PASSAGE PROVIDED.

::::::

Vietnam’s new COVID-19 outbreak started in early July, says government

HANOI: Vietnam’s recent COVID-19 outbreak in the central city of Danang, which led to more than 200 cases and eight deaths, appears to have started early in July, the government said on Tuesday (Aug 4), amid concern the virus may have been spreading undetected earlier.

“After having conducted antibody tests on 5,000 samples collected from infected patients and their relatives, it can be concluded that the outbreak appears to have started in early July,” Dang Duc Anh, Director of the National Institute of Hygiene and Epidemiology said in a government statement.

Vietnam has registered 670 COVID-19 cases in total, with eight deaths as of Tuesday.

The countryhad gone 100 days without community transmission until the virus resurfaced on Jul 25 in Danang. More than 200 people have since been infected, with the majority in Danang.

READ: COVID-19: Vietnam says it has no plans for widespread lockdown

The coronavirus spread to at least eight other cities and provinces, including Hanoi and Ho Chi Minh City, where entertainment venues are closed and gatherings restricted to prevent infections.

::::::

TO DO. In the news report on Vietnam's COVID-19 outbreak, how many cases had Vietnam registered in total as of Tuesday?

Data collected
::::::

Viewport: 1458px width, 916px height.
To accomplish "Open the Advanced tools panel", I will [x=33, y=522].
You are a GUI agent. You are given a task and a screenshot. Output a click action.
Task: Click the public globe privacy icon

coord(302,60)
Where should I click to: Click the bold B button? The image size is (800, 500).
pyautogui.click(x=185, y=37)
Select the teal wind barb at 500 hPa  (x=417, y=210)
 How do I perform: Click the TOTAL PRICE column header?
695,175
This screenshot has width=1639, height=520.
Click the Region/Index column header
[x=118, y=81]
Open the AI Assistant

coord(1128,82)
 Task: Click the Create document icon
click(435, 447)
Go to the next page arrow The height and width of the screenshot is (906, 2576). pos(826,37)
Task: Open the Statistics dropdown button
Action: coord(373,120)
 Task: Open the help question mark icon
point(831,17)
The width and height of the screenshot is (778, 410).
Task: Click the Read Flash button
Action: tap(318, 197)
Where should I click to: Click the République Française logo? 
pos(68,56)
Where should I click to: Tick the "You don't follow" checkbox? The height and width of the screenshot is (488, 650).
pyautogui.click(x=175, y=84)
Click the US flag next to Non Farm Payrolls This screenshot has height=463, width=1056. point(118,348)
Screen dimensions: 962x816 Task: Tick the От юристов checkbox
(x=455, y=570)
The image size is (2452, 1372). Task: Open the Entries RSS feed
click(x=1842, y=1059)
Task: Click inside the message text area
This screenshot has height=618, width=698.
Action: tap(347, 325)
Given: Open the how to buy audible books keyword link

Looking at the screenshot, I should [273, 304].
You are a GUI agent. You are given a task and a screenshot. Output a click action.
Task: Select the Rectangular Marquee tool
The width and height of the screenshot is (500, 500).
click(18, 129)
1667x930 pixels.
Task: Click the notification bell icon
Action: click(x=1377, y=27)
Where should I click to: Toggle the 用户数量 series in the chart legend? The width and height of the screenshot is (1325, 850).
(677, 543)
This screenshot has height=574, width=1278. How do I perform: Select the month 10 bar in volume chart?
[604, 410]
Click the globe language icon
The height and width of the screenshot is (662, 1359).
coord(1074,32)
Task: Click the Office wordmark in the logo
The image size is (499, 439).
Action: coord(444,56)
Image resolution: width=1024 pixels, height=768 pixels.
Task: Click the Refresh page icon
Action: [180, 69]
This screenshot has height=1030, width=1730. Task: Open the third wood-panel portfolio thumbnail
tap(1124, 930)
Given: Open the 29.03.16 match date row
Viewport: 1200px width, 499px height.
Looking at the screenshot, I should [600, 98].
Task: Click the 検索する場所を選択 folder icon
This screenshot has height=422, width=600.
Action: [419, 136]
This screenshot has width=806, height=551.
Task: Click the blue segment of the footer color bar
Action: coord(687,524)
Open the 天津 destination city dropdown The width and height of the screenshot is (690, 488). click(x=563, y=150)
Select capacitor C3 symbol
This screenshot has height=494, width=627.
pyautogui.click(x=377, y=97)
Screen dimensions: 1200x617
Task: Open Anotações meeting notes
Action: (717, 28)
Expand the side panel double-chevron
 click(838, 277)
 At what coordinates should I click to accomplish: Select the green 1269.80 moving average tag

::::::

ANSWER TO THIS PROBLEM. 670 COVID-19 cases.